How many rows below contain the string "производителей", with case counting? Reply with the number only.
== Data rows
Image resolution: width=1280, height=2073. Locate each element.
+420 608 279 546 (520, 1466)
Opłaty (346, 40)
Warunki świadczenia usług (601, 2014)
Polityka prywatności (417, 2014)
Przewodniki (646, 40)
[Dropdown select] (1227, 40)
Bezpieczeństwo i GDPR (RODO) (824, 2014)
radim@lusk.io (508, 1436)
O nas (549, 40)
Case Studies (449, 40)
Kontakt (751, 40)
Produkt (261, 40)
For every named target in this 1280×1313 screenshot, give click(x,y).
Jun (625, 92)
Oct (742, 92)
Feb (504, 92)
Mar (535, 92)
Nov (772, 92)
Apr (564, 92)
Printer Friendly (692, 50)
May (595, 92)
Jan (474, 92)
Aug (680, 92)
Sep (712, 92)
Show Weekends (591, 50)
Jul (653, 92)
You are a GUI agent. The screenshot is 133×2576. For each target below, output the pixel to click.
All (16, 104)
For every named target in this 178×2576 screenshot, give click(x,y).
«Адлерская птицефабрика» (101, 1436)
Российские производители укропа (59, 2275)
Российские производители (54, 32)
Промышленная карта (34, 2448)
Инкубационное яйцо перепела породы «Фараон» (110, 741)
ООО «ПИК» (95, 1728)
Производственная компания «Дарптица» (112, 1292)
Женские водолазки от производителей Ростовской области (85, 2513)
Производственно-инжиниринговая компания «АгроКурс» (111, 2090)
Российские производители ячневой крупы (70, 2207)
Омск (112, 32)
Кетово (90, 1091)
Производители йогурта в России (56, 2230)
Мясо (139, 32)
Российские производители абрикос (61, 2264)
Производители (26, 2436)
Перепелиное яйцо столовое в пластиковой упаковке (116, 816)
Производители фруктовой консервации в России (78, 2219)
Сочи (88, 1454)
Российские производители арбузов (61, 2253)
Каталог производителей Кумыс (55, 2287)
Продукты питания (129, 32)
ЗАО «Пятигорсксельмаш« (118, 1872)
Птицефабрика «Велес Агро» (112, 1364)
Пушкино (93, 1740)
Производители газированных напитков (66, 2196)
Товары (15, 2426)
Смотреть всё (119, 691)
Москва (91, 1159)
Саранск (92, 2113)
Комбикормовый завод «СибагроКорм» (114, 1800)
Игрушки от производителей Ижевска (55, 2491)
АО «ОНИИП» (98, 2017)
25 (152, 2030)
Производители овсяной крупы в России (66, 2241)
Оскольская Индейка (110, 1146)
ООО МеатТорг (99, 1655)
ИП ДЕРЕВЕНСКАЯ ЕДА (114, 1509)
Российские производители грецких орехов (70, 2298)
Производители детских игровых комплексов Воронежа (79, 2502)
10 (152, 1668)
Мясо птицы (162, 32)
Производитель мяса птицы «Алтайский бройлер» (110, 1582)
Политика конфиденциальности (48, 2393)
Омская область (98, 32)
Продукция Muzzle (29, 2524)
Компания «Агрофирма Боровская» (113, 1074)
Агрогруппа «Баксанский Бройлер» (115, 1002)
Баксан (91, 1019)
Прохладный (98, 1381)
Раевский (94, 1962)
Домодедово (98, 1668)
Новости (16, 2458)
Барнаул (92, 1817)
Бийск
====
Output below: 3